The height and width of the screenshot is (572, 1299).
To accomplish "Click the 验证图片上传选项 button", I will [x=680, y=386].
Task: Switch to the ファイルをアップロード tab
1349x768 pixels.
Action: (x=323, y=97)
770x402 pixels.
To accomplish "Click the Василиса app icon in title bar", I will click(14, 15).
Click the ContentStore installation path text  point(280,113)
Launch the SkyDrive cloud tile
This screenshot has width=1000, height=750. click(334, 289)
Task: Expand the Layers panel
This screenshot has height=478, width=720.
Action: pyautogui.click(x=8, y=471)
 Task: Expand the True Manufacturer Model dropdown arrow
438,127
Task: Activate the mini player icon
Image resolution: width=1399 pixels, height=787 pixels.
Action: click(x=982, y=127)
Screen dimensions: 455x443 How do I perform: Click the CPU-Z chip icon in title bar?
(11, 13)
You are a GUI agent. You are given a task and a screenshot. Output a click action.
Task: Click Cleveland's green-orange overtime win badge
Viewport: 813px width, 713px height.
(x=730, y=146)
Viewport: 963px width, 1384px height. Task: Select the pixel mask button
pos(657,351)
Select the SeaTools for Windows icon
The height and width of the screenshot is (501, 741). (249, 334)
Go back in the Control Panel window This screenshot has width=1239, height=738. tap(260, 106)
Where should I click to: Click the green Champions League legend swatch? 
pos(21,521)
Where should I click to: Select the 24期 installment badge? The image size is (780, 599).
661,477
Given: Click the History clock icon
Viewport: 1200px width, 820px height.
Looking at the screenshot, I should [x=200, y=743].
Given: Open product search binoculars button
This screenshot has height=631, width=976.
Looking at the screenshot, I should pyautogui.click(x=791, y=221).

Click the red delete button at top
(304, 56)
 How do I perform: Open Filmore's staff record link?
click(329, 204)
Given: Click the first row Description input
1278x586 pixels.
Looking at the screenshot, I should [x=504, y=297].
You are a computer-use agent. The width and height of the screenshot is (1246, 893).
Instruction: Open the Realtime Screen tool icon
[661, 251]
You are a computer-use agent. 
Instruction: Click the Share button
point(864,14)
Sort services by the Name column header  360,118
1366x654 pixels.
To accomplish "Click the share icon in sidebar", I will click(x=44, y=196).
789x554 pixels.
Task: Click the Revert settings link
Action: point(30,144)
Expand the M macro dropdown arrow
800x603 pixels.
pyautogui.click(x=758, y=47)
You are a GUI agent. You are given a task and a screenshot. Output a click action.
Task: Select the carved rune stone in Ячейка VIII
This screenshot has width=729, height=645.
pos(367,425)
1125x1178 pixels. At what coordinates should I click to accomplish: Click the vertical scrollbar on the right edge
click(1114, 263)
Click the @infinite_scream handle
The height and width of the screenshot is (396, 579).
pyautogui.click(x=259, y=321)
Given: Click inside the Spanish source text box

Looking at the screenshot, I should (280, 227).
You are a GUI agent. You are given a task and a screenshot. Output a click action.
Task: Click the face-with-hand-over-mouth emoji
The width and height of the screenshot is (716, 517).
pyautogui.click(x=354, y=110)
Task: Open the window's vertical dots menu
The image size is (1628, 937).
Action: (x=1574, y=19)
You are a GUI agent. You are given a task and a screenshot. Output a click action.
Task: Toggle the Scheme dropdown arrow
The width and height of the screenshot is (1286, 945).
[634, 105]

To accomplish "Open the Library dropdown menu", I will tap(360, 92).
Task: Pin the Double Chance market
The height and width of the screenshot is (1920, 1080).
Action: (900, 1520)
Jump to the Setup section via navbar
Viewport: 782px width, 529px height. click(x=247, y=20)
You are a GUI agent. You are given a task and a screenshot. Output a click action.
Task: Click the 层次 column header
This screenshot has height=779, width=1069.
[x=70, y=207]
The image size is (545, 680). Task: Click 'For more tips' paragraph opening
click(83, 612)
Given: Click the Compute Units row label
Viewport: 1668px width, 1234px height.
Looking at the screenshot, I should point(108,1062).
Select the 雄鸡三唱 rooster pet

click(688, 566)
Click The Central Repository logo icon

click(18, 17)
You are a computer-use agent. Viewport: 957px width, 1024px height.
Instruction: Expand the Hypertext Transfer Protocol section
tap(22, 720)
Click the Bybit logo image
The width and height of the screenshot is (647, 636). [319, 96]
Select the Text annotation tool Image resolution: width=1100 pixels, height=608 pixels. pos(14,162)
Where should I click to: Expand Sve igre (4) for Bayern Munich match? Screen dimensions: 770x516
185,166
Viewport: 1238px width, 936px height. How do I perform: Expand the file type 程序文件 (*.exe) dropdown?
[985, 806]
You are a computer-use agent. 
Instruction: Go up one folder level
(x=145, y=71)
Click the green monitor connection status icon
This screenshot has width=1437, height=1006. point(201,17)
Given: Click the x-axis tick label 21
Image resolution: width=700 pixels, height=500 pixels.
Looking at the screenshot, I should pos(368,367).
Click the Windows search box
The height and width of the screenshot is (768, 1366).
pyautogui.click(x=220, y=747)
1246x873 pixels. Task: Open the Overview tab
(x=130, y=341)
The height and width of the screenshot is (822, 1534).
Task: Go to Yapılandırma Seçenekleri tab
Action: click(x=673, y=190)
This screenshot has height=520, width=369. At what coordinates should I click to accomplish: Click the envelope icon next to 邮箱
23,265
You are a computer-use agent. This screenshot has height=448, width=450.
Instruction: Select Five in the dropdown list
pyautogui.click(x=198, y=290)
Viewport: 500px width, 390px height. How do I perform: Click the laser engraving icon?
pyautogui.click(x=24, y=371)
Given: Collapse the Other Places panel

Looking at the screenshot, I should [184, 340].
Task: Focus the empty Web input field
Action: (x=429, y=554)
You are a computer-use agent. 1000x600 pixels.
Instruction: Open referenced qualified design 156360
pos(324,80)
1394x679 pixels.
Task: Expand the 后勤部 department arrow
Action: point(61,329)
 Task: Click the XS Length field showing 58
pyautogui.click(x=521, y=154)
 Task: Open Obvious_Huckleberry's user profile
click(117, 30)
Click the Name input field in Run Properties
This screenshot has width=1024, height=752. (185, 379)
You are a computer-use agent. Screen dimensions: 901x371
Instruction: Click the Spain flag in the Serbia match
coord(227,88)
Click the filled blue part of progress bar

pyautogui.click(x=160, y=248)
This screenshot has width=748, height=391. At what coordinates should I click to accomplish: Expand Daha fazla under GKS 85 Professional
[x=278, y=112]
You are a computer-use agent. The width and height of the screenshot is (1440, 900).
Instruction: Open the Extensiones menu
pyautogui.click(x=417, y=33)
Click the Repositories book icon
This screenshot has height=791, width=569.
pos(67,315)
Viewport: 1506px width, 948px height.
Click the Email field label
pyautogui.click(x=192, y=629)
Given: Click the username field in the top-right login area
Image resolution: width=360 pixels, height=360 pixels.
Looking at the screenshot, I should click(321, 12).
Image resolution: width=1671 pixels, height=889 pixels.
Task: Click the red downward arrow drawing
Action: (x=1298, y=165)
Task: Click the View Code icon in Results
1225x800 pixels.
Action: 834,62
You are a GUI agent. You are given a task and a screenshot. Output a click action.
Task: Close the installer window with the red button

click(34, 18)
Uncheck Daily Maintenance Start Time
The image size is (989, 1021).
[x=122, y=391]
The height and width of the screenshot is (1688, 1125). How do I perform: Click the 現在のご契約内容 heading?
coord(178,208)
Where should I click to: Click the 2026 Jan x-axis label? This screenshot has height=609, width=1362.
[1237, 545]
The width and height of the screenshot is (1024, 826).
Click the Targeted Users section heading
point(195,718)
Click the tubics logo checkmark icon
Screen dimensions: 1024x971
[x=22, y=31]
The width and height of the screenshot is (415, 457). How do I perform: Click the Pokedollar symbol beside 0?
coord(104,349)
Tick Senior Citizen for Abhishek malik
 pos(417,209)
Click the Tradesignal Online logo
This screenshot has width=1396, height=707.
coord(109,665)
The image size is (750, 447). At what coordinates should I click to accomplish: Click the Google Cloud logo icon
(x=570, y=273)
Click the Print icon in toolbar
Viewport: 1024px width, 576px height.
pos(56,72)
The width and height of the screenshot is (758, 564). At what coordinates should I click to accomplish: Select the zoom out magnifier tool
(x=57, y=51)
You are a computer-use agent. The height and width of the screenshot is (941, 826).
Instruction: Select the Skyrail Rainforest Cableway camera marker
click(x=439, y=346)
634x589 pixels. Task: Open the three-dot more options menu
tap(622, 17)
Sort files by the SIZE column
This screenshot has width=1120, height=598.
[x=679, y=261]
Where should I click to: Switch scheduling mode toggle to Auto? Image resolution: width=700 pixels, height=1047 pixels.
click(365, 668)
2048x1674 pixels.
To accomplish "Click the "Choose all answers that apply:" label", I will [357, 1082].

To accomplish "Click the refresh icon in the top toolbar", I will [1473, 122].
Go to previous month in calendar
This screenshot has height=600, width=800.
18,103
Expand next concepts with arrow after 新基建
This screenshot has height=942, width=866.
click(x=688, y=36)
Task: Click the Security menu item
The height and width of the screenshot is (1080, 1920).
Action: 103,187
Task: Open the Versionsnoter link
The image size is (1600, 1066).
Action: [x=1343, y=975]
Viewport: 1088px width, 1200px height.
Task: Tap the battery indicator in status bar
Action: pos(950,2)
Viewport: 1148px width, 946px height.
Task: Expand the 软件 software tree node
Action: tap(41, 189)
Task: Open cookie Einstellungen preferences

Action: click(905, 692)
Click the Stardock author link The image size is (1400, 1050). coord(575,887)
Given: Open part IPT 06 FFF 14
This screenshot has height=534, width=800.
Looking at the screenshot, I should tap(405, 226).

○ ○ ○ ○

• Work instructions
Of the lines above, retype only those from the line containing "This screenshot has width=729, height=645." through the line containing "You are a computer-use agent. Viewport: 957px", including both, exactly.

• Task response
This screenshot has width=729, height=645.
pos(367,425)
1125x1178 pixels. At what coordinates should I click to accomplish: Click the vertical scrollbar on the right edge
click(1114, 263)
Click the @infinite_scream handle
The height and width of the screenshot is (396, 579).
pyautogui.click(x=259, y=321)
Given: Click inside the Spanish source text box

Looking at the screenshot, I should (280, 227).
You are a GUI agent. You are given a task and a screenshot. Output a click action.
Task: Click the face-with-hand-over-mouth emoji
The width and height of the screenshot is (716, 517).
pyautogui.click(x=354, y=110)
Task: Open the window's vertical dots menu
The image size is (1628, 937).
Action: (x=1574, y=19)
You are a GUI agent. You are given a task and a screenshot. Output a click action.
Task: Toggle the Scheme dropdown arrow
The width and height of the screenshot is (1286, 945).
[634, 105]

To accomplish "Open the Library dropdown menu", I will tap(360, 92).
Task: Pin the Double Chance market
The height and width of the screenshot is (1920, 1080).
Action: (900, 1520)
Jump to the Setup section via navbar
Viewport: 782px width, 529px height. click(x=247, y=20)
You are a GUI agent. You are given a task and a screenshot. Output a click action.
Task: Click the 层次 column header
This screenshot has height=779, width=1069.
[x=70, y=207]
The image size is (545, 680). Task: Click 'For more tips' paragraph opening
click(83, 612)
Given: Click the Compute Units row label
Viewport: 1668px width, 1234px height.
Looking at the screenshot, I should point(108,1062).
Select the 雄鸡三唱 rooster pet

click(688, 566)
Click The Central Repository logo icon

click(18, 17)
You are a computer-use agent. Viewport: 957px width, 1024px height.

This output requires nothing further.